The idea came from an innocent question: What would happen if a PBH passed through a human? If they exist (PBHs are still very much hypothetical objects), scientists estimate that these black holes could be as small as an atom, but as heavy as the largest asteroids. The team estimated that the force of these objects colliding with a person could push someone roughly 20 feet in about a second. While the odds of such a collision are unfathomably small, an interaction with a planetary system—or even the inner Solar System—could be a much bigger (and therefore much more likely) target.
The team crunched some numbers, and theorized that PBHs would likely pass through the inner Solar System at some point once a decade or so. Using detailed models of the Solar System, the researchers then analyzed whether an asteroid-mass black hole could have a detectable effect on Earth or the Moon. It turns out that noticing such an impact on our planet or its satellite would be too uncertain—but Mars, on the other hand, showed promise. If a primordial black hole passed within a few hundred million miles of the Red Planet, then a few years later, the planet’s orbit would have shifted by the small (but technically detectable) distance of about a meter.
Of course, even this planetary detection method comes with a few shortcomings.
“We need as much clarity as we can of the expected backgrounds, such as the typical speeds and distributions of boring space rocks, versus these primordial black holes,” Kaiser said in a press statement. “Luckily for us, astronomers have been tracking ordinary space rocks for decades as they have flown through our Solar System, so we could calculate typical properties of their trajectories and begin to compare them with the very different types of paths and speeds that primordial black holes should follow.”

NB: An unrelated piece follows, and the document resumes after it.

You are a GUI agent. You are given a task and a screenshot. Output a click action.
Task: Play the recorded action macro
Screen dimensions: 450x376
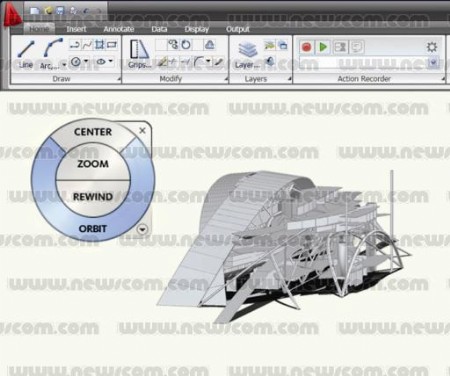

This method would rely on quite a bit of luck, as a passing PBH would need to travel through a particular path, and hunting for that signal in real data could be a pretty daunting task.
For now, the team is calibrating their models to simulate more and more objects in order to test close encounter scenarios with more precision. Once that process is complete, they’ll be ready if (or when) a primordial remnant of the Big Bang decides to drop by our Solar System for a quick visit.